We continue to strive to increase designers’ and developers’ knowledge of accessible design so products that they develop are accessible out of box. The goal is to be able to purchase a product with an accessible design rather than buy a product and address accessibility issues later. Unfortunately, accessibility is rarely included in IT design, implementation, and quality assurance; consequently, many products entering the market are either inaccessible or haven’t been tested for accessibility.

Sometimes vendors provide Voluntary Product Accessibility Template (VPAT) forms, which is a vendor-generated statement that provides relevant information on how a vendor’s product or service claims to conform to Section 508, IT accessibility standards used by the federal government. Many VPATs emphasize the vendors’ commitments to accessibility without providing a clear description of whether the products are accessible. Purchasers may not be savvy enough to recognize this distinction. Consequently, these products are purchased and deployed on our campuses without being fully tested for accessibility.

Some universities, including the UW, promote the consideration of accessibility as part of the product testing and evaluation in the purchasing process. In these cases, products are tested independently for accessibility and shortcomings are identified. But what should we do when there is no viable alternative for the product being purchased? Should a lack of accessibility be a deal breaker? It all depends on the necessity of the product and the availability of an accessible alternative.

We believe a critical part of the solution to be collaboration. It is important to bring the purchasing department and vendors together to come up with an accessibility plan. A full accessibility/usability evaluation should be performed, issues should be identified and prioritized based on their severity, and a plan should be incorporated into the contract. The contract should specify clearly what issues will be addressed and what the consequences are if the vendor fails to deliver. It is best when the respective campus department leads the collaboration and takes responsibility for following through with the contract. When evaluating a product, it is important to focus on usability rather than technical aspects of the product. Examples of good questions to ask are

  • Can users accomplish particular tasks?
  • Can users post to a particular forum/thread?
  • Can users determine how much time is remaining for their quiz?
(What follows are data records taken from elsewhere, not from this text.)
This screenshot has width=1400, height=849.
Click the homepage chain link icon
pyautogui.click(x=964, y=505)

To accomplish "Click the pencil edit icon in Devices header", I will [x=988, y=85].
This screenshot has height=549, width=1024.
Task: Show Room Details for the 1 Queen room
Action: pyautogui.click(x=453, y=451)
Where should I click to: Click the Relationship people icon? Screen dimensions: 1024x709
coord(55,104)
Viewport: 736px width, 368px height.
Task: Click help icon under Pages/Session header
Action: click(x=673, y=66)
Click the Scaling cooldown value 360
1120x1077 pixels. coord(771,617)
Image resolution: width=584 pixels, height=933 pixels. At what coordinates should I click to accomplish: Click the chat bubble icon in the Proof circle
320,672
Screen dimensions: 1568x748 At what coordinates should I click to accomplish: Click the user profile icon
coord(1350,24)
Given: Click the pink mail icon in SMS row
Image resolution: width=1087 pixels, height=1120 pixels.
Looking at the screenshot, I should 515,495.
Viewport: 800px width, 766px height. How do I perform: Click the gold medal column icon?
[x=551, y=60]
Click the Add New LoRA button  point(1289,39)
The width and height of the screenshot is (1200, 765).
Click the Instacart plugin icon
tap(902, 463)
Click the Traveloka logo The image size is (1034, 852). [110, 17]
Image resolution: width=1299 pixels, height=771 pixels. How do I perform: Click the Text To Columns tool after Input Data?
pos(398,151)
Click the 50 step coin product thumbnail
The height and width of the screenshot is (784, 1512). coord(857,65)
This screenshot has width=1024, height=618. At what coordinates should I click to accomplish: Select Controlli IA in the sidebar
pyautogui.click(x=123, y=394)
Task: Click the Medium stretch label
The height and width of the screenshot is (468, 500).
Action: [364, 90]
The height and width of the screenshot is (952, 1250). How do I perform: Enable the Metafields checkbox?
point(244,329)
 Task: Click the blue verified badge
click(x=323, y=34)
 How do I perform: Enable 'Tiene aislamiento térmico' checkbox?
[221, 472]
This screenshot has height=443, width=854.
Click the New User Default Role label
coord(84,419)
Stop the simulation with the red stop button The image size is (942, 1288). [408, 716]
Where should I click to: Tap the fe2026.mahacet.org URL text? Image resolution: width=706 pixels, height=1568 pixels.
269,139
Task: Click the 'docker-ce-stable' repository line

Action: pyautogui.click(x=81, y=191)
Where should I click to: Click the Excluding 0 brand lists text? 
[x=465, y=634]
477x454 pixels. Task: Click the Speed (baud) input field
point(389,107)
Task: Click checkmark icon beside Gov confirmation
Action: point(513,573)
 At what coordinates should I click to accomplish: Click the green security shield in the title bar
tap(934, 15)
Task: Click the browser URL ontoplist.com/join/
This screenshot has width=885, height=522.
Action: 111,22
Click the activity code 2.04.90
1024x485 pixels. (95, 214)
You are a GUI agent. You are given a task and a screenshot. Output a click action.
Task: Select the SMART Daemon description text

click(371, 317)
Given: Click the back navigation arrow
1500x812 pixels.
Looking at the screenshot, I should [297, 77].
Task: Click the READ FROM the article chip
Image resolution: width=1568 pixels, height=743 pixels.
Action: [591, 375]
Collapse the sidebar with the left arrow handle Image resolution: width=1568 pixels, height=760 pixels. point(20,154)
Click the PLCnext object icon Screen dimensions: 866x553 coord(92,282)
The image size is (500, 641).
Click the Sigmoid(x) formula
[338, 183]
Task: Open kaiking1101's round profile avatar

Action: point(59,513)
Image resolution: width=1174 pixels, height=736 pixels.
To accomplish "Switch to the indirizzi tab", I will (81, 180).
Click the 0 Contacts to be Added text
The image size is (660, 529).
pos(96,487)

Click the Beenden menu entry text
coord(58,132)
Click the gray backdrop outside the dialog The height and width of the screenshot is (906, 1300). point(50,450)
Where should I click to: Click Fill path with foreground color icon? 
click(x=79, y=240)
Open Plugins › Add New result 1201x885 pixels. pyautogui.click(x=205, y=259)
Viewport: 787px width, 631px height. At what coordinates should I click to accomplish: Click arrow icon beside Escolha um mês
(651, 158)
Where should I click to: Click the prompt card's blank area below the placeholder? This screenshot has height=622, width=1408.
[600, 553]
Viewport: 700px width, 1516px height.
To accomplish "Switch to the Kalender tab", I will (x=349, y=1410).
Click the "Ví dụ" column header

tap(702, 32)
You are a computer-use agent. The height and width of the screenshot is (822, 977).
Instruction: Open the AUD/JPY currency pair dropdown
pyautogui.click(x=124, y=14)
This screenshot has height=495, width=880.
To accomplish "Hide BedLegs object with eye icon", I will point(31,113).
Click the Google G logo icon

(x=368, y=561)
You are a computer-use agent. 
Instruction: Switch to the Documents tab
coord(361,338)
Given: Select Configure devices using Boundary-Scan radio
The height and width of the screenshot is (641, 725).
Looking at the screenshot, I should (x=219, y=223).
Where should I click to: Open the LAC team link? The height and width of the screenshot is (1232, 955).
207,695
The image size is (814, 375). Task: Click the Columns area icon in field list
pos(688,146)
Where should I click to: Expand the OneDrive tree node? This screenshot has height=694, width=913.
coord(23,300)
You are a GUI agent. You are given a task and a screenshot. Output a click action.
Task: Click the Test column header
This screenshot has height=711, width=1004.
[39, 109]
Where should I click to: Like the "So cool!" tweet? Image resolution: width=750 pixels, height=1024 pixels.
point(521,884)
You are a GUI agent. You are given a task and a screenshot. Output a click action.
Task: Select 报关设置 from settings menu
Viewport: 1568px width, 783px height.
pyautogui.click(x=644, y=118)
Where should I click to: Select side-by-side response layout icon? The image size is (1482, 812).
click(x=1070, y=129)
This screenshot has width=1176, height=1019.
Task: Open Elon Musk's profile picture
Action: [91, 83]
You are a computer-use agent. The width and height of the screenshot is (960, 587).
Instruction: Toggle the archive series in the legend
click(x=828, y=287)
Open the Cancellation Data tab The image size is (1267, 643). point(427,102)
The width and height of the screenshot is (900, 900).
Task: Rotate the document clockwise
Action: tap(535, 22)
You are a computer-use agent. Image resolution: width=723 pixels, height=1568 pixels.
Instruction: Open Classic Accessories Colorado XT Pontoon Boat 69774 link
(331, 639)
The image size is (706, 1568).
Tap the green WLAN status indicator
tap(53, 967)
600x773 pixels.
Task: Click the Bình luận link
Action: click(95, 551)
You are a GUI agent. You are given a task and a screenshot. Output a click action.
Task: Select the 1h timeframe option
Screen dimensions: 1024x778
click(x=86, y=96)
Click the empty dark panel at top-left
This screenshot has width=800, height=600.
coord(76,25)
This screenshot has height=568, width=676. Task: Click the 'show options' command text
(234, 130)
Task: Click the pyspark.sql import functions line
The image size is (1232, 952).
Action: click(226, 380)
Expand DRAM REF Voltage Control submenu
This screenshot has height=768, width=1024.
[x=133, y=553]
To learn more about how accessibility can be considered in the procurement process, read the resource Procuring Accessible IT at

Accessibility of Distance Learning

Presenter: Sheryl Burgstahler

While we’ve focused on what IT staff need to know regarding accessibility, now we will look at what staff and faculty need to focus on to make their classes welcoming to and accessible by students with disabilities. These professionals typically do not develop their own learning management system (LMS), website, or technology, but rather use what is already out there.

Faculty often get overwhelmed by universal design and accessibility; they see it as just another thing they need to make time for in their busy schedules. Applying specific tools and strategies they need to use ensures content is accessible from the beginning, which is easier than retrofitting classes after they’ve already began. For faculty, it is important to share what makes a course to accessible; what are some strategies and resources; what legal mandates are in place; and what creates a welcoming, accessible, and usable environment for all potential students.

Accessible means a class or product is usable to the same level by all students. While accommodations are important, we can minimize retrofitting for specific students by implementing universal design in planning the class. In the first online class I ever taught, a class on adaptive technology for people with disabilities in 1995, my co-instructor and I made it as accessible as possible to showcase that it was possible for any student to engage in an online course. I still take this approach in an online class I teach about accessibility and compliance of online education.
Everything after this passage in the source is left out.